**** Provided passage ****

Clustered Index Modification

  • I have a database with a lot of 'too-wide' clustered indexes, many of which include uniqueidentifiers. In almost every case, these are also the Primary Key.

    What I'd like to do is convert the primary keys as unique non-clustered indexes and move the clustered index onto a much smaller column, probably an identity column that I would generate solely for this purpose.

    Some of these columns have foreign keys as well. The database will not be online or operational during this process.

    The only way I can think of to do this right now is to create a large script that will:

    Drop all foreign key constraints

    Drop the primary key constraint

    Drop the clustered index.

    Create an identity column

    Create a new clustered index

    Re-Create the primary key constraint

    Re-Create the foreign key constraints.

    The constraints/fields etc. on all the 100+ tables I want to do this on are of course different, so there's probably a fair bit of work involved in creating said script. Before I go off down that path, I just wanted to kinda throw out a feeler and get ideas as to any better way to do this.

    Some additional notes:

    I am using SQL 2008.

****

● **Exercises to complete**:
a – Print everything from "Create an identity" down to "to do this." in the clustered index post, keeping the wording unchanged.
b – List each step that the clustered index post says the large script will perform.

**** Records provided ****

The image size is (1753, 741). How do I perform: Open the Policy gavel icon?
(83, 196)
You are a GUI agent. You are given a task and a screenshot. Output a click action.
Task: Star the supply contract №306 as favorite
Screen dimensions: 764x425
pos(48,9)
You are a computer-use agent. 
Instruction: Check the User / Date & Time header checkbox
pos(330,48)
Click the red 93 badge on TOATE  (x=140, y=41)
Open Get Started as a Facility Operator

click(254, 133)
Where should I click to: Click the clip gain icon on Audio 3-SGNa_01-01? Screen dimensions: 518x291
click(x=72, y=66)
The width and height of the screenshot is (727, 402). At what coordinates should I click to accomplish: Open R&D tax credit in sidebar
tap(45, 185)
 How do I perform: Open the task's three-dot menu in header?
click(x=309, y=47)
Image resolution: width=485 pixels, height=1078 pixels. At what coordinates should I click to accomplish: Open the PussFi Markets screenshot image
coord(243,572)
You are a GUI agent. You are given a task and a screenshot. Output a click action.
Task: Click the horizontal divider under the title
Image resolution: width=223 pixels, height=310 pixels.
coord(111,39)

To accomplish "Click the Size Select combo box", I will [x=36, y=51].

****

● **The replies**:
a –
Create an identity column

    Create a new clustered index

    Re-Create the primary key constraint

    Re-Create the foreign key constraints.

    The constraints/fields etc. on all the 100+ tables I want to do this on are of course different, so there's probably a fair bit of work involved in creating said script. Before I go off down that path, I just wanted to kinda throw out a feeler and get ideas as to any better way to do this.

b –
1. Drop all foreign key constraints
2. Drop the primary key constraint
3. Drop the clustered index
4. Create an identity column
5. Create a new clustered index
6. Re-create the primary key constraint
7. Re-create the foreign key constraints